Per lunghi tratti di Playoffs la squadra di Kerr e Walton ha viaggiato con il pilota automatico, fino al primo, vero ostacolo incontrato sulla propria strada, quella OKC capace di spedire a casa gli altri grandi protagonisti della stagione regolare, i San Antonio Spurs. Nel momento di massima difficoltà però, i Warriors hanno risposto da grande squadra, zittendo i tanti che già iniziavano a recitare il de profundis dello small ball, mettendo in campo una prova di forza (mentale e tecnica) impressionante.

I Dubs approdano a questa seconda Finale consecutiva con addosso la stanchezza di una serie lunga e durissima, ma forti della consapevolezza che, se giocano come Kerr non si stanca mai di ripetere (muovendo la palla e i giocatori), per loro nessuna impresa è fuori portata. Le due sconfitte contro i Raptors non hanno invece cambiato di molto la percezione dei Cavaliers, formazione tosta, con rotazioni chiare, un J.R. Smith ormai completamente a proprio agio nel ruolo di cecchino, e un LeBron James che ha potuto dosare le proprie energie, disputando tre grandi serie.

Ora però gli uomini di coach Lue saranno chiamati ad una sfida completamente diversa rispetto a quella posta dalla fisicità di Biyombo e Kyle Lowry, giocatori di cuore, ma privi di grande talento puro.
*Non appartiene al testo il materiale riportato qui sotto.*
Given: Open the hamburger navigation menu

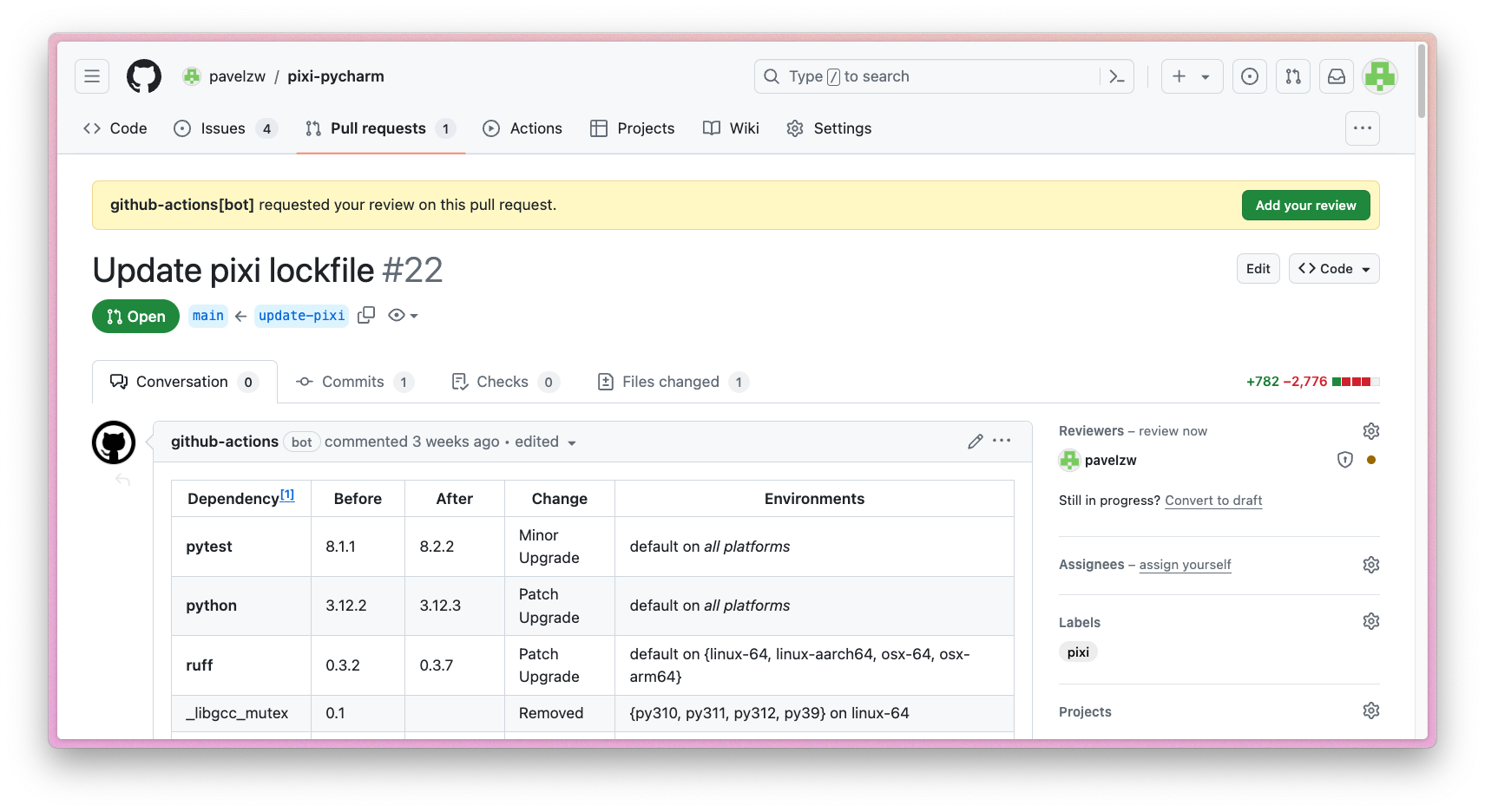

I Warriors sono un avversario resiliente e al contempo molto tecnico, e persino i Thunder, squadra fisica se ce n’è una, si sono dovuti arrendere alla capacità di Klay Thompson e Andre Iguodala di non uscire mai dalla partita, restando sempre pronti a sfruttare il minimo passaggio a vuoto dell’avversario.

In Gara 7 il terzo quarto di Golden State ha mandato completamente fuori partita Kevin Durant e soci, che pure si erano espressi in una serie eccezionale, ed è appunto questo il problema per chi affronta i Warriors: quando iniziano a grandinare triple, l’inerzia della gara pasa inesorabilmente dalla parte dei californiani, e Lue dovrà essere bravissimo nel predicare calma in spogliatoio.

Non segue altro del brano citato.